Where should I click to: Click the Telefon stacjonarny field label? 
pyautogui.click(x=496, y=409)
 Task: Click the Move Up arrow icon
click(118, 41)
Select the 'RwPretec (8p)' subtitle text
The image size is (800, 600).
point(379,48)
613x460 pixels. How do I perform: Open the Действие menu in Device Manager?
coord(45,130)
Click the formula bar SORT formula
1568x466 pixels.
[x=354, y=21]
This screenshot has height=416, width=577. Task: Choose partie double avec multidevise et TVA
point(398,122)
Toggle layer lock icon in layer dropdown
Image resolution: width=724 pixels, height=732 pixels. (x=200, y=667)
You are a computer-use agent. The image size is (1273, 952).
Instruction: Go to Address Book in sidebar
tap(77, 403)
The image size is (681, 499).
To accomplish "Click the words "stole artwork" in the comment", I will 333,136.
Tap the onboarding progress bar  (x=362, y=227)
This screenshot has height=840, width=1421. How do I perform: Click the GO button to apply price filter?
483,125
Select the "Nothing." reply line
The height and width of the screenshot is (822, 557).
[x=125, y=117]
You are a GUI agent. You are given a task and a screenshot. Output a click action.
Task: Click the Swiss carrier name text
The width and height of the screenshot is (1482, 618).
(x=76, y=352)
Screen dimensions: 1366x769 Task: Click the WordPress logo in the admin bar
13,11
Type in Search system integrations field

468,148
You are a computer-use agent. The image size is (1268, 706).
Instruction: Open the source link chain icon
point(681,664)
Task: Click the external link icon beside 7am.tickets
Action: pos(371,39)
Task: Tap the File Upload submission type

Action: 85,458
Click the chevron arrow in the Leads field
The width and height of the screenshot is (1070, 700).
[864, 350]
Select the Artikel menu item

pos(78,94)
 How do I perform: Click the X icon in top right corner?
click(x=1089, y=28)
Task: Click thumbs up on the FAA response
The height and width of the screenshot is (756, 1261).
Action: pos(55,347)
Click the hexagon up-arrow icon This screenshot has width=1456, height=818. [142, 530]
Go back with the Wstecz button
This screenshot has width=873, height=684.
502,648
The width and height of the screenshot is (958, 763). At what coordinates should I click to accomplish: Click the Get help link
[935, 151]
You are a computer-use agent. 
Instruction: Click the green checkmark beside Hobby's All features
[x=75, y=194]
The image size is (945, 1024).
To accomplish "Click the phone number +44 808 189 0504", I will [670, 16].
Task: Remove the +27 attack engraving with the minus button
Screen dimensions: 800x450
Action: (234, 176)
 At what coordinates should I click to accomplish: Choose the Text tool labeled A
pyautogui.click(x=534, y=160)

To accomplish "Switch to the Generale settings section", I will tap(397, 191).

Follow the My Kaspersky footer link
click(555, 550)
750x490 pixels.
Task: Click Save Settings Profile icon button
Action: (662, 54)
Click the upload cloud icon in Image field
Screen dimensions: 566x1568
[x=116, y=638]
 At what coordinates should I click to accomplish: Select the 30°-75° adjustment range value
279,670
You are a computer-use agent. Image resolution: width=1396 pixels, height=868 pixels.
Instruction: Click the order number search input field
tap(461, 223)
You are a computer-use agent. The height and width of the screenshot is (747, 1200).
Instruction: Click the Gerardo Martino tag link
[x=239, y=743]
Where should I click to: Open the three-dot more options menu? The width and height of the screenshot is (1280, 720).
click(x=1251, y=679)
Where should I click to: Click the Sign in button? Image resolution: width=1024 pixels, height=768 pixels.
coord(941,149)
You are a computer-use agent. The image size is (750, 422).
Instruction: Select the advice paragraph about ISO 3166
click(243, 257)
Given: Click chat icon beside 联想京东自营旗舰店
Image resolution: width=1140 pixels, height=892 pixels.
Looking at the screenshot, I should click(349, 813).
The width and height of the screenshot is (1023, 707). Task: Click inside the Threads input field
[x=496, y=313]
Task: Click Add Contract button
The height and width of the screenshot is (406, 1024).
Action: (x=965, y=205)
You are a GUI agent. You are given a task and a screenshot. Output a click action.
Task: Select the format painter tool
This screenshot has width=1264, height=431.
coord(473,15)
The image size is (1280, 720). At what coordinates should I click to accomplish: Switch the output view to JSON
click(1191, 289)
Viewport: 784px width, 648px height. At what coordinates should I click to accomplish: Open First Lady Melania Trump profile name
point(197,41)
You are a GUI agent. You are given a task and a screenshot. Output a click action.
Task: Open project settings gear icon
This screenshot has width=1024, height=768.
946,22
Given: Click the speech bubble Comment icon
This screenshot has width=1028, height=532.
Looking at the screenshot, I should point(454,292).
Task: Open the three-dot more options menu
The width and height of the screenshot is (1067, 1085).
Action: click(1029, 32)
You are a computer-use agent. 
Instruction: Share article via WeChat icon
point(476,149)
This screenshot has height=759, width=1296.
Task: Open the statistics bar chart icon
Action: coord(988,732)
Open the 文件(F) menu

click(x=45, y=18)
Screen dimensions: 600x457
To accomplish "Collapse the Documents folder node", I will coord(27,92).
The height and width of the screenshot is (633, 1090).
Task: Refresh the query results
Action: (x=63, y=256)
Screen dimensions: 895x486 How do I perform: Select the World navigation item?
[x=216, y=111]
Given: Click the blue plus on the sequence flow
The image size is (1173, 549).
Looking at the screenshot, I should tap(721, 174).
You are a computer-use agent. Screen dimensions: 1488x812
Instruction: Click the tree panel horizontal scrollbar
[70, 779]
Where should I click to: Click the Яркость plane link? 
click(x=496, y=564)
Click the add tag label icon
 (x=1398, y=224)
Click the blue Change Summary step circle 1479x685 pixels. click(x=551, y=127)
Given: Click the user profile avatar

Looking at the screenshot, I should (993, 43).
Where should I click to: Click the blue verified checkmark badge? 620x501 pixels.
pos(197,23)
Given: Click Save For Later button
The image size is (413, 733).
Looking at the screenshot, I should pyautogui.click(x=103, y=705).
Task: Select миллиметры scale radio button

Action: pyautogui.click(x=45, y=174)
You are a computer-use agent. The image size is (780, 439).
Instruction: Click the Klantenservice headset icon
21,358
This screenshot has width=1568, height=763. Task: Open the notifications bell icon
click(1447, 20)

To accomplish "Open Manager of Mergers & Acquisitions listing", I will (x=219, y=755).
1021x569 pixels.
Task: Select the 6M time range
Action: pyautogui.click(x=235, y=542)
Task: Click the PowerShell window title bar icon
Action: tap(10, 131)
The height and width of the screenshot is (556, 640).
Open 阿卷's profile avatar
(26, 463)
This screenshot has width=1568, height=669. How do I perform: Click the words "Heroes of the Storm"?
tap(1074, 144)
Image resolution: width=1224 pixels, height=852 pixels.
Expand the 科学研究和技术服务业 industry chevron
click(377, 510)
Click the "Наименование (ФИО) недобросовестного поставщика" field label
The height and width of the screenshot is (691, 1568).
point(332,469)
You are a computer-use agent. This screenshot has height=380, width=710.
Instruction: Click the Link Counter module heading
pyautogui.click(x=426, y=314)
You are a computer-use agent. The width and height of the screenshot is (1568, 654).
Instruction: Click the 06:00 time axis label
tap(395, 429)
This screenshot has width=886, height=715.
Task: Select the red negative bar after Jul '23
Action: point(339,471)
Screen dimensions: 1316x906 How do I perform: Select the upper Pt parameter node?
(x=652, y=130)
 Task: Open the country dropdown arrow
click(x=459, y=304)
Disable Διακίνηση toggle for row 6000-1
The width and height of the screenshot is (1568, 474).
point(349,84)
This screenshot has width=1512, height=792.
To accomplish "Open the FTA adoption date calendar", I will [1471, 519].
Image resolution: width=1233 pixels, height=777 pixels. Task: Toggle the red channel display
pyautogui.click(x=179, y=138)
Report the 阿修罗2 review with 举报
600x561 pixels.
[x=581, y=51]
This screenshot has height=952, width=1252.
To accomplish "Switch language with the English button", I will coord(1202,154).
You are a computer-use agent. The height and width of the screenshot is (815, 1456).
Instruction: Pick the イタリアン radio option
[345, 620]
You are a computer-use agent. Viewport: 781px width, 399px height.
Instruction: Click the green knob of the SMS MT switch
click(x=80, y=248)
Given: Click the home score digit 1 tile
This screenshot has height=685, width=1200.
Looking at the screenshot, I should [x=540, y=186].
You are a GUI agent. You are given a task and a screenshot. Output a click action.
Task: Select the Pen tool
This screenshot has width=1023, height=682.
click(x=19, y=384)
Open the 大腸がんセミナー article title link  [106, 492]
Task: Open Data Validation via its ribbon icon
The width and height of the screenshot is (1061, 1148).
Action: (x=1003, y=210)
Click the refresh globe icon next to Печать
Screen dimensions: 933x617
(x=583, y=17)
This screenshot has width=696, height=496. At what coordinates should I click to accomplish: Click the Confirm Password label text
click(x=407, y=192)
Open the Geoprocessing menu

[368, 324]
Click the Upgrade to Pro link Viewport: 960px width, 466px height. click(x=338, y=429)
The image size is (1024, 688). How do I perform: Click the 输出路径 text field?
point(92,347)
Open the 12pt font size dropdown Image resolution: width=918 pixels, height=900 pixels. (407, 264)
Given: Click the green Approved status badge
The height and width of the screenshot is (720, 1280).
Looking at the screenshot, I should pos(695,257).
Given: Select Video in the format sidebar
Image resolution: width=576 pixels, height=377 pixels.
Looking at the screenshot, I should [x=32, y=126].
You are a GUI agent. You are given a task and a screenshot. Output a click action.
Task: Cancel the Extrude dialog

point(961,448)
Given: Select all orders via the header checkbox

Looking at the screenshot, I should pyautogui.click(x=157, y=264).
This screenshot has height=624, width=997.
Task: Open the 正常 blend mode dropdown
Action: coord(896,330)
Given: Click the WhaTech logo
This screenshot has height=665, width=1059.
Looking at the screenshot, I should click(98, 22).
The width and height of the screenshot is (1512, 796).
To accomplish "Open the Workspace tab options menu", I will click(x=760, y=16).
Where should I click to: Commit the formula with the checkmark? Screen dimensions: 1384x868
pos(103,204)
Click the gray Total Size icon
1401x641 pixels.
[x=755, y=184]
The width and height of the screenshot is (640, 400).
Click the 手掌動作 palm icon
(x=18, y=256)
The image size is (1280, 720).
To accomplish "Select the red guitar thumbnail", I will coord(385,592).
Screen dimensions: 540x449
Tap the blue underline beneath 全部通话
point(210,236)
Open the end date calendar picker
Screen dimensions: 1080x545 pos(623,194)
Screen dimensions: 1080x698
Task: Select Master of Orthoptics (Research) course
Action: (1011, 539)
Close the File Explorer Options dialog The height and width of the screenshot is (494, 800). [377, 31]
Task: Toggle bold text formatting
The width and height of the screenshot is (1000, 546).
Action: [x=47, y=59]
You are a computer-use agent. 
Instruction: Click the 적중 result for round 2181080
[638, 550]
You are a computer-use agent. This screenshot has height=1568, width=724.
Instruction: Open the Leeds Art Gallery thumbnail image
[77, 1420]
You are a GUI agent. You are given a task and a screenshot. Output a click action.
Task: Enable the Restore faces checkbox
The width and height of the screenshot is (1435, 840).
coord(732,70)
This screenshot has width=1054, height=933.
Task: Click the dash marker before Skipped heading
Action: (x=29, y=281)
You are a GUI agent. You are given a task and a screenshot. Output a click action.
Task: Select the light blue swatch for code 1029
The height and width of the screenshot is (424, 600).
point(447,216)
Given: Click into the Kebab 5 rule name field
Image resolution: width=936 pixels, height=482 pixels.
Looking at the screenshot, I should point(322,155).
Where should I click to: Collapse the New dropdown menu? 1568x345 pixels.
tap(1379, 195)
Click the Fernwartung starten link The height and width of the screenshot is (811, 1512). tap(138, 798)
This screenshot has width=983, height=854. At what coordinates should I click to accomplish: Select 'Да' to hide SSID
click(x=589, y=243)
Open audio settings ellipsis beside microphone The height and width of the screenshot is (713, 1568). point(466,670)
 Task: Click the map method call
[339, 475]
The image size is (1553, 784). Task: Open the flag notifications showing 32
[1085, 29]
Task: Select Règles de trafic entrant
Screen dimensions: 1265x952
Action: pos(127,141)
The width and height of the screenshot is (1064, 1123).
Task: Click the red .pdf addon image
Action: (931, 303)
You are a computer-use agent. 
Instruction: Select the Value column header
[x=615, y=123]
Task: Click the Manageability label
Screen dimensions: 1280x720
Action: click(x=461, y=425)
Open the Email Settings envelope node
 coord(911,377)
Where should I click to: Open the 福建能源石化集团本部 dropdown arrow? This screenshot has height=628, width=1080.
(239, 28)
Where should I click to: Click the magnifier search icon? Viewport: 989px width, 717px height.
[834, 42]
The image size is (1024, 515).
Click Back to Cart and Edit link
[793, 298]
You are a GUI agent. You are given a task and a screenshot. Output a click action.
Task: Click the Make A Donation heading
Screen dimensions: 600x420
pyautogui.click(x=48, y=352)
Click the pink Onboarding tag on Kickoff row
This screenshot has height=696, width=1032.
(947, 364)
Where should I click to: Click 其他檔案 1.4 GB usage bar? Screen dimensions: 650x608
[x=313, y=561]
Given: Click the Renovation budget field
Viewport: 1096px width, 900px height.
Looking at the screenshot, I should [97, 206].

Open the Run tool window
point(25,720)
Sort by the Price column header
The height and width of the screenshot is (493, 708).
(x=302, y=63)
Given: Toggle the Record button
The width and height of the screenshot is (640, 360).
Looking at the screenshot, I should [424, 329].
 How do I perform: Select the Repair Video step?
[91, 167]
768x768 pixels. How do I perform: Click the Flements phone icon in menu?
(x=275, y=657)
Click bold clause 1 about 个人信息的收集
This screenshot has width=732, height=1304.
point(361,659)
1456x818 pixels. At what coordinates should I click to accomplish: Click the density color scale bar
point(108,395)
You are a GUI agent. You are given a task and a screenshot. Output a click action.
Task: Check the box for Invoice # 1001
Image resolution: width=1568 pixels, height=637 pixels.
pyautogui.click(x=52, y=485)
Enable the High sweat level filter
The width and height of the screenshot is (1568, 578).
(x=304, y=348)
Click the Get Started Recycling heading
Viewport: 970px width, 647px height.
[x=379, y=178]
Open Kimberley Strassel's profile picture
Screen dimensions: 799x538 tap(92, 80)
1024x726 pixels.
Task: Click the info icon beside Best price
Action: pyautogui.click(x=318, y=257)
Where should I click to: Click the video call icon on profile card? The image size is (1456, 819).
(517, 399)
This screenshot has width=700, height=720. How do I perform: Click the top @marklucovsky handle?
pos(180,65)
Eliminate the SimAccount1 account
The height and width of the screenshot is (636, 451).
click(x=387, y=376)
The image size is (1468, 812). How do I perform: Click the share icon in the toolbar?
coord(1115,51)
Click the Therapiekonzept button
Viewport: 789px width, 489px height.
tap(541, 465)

──────

-- WHAT TO DO --
For the lines above, output exactly those from the line containing "This screenshot has width=1512, height=792." through the line containing "Report the 阿修罗2 review with 举报", and skip the others.

-- ANSWER SECTION --
This screenshot has width=1512, height=792.
To accomplish "Open the FTA adoption date calendar", I will [1471, 519].
Image resolution: width=1233 pixels, height=777 pixels. Task: Toggle the red channel display
pyautogui.click(x=179, y=138)
Report the 阿修罗2 review with 举报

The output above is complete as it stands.